Taking another bite out of his well-dressed lunch, Tyler glanced at the television screen in the restaurant. On it was a strange young man, somewhere around 20, who was about to perform a so-called paranormal feat. The young man was standing before a thick barrier of translucent tarp, and there were several figures behind it, all appearing motionless. A panel of judges, including the well-renowned James Randi, was sitting to the side of the young man, watching him as he was allegedly going to detect the auras of the individuals behind the tarp. Alongside the real people behind the barrier were several mannequins, all appearing like-life to the young man and the audience.

*“What do you think of this kid?”* Tyler asked his co-worker after finishing a bite.

*“I’m pretty skeptical,”* Alex replied. *“I mean, how’s he going to see what doesn’t exist?”*

*“Yeah, I guess you’re right.”* Tyler stood up out of his seat. *“Well, I got to go to work.”*

*“Good luck, man.”* The young man replied as he fixated his eyes on the television screen.

Finished with his meal and ready to start the day’s work, Tyler tossed the wrapper away and walked out of the Subway.
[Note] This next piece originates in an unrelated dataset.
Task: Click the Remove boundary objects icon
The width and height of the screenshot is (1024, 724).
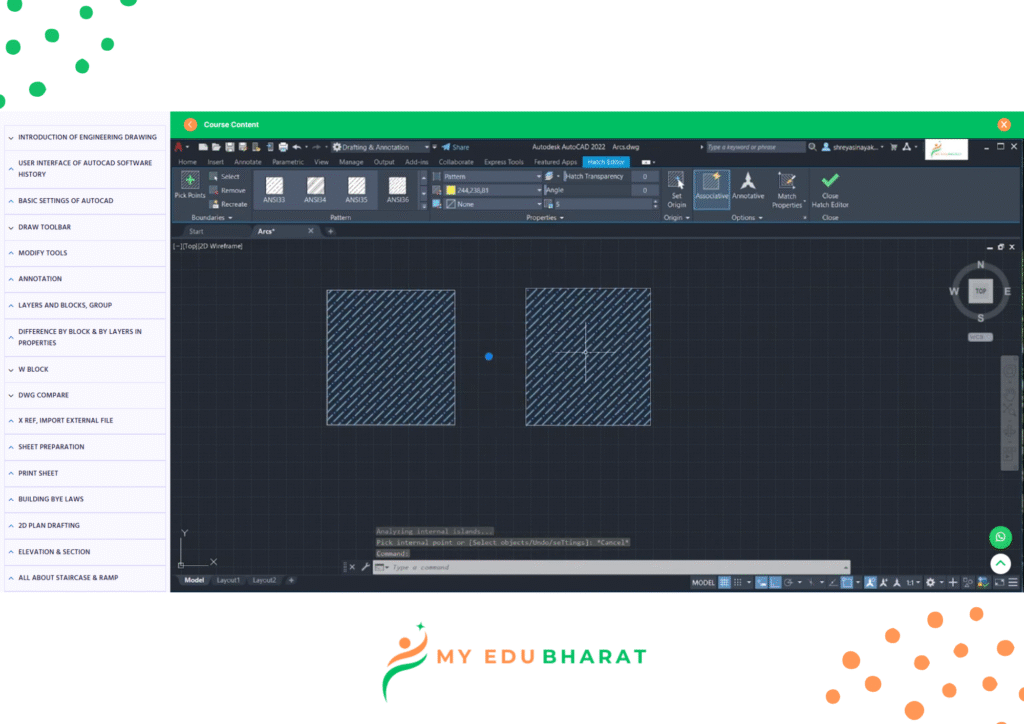Action: point(215,190)
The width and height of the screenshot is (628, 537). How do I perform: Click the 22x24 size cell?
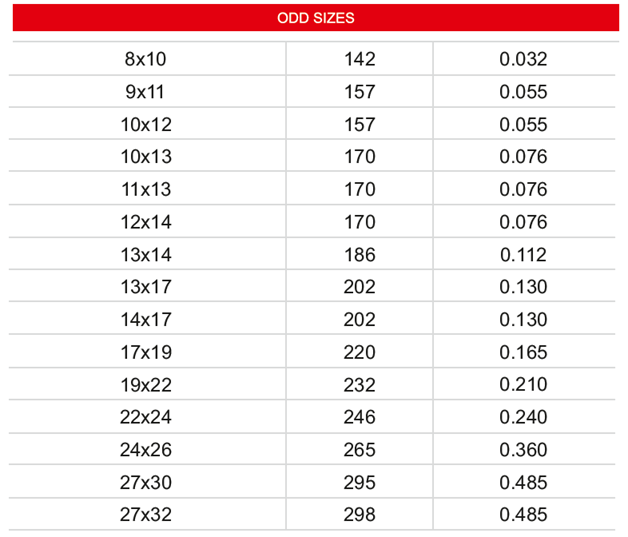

As if luck just turned against him, the security guard’s radio went off. A female voice came on, speaking in security lingo.

*“A group of minors upstairs are acting recklessly in some of the department stores, over.”*

*“I’ll be right up, over.”*

Looking to his right, Tyler walked over to the elevator and stepped inside, waiting for any other people to get in.
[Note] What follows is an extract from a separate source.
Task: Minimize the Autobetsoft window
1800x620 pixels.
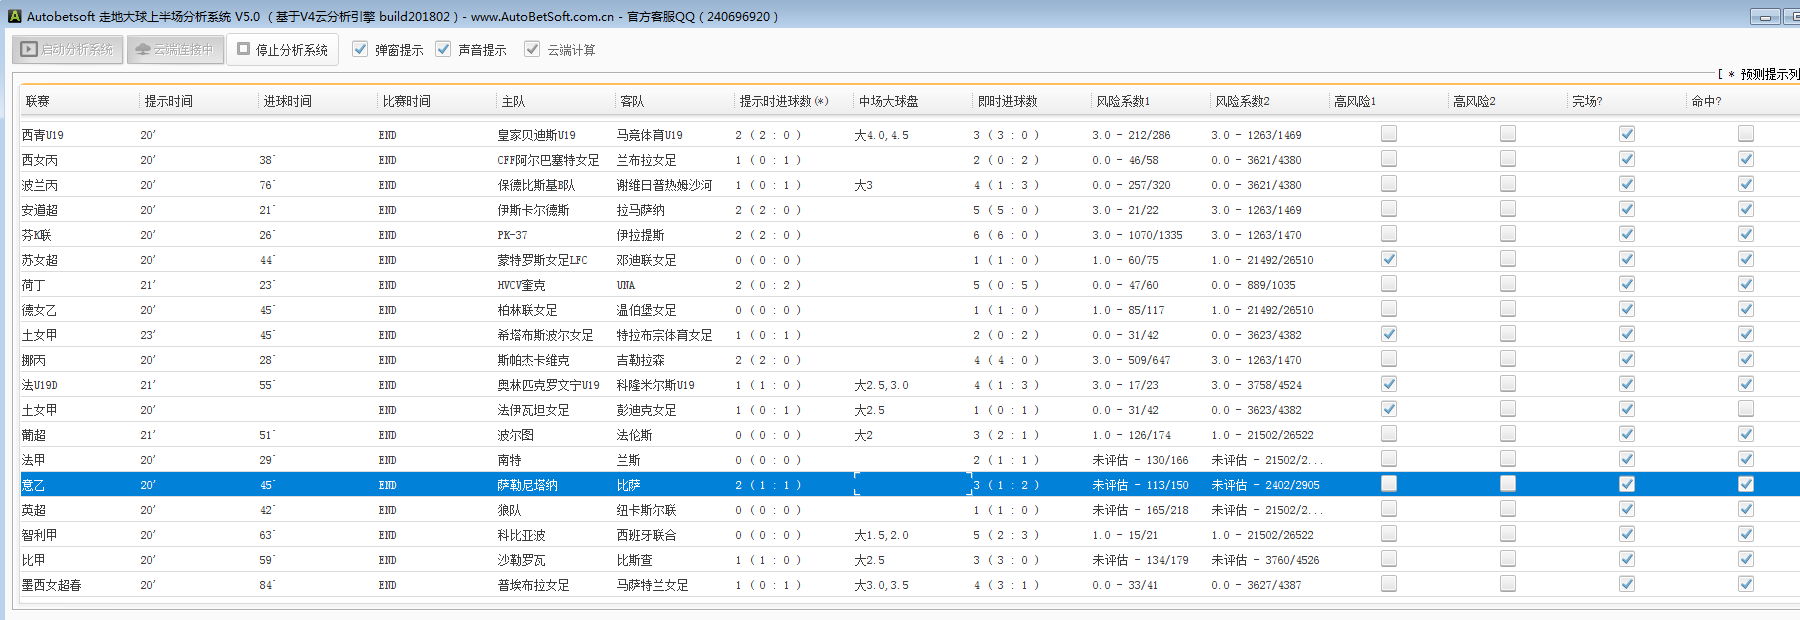Action: click(1765, 17)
*Corey Mikel- Inside of “Zeller Tuxedos”*

*“What do you mean they didn't buy it?”* The black-haired businessman stood at the front of the counter, shouting into his cell phone. *“If you don’t get that deal by Thursday, I’m going to give that promotion of yours over to Dean.”*

After a moment of listening to the garbled noise on the other end, Corey’s blue eyes widened.

*“What the hell did you just say?”* The 27-year-old man was shocked at what his subordinate had just said to him. *“You know what? You can shove your job up your ass,!”*

Angrily pressing the “End” button on this cell phone, Corey placed his hands on the counter with a slightly bang, causing the cashier to be startled.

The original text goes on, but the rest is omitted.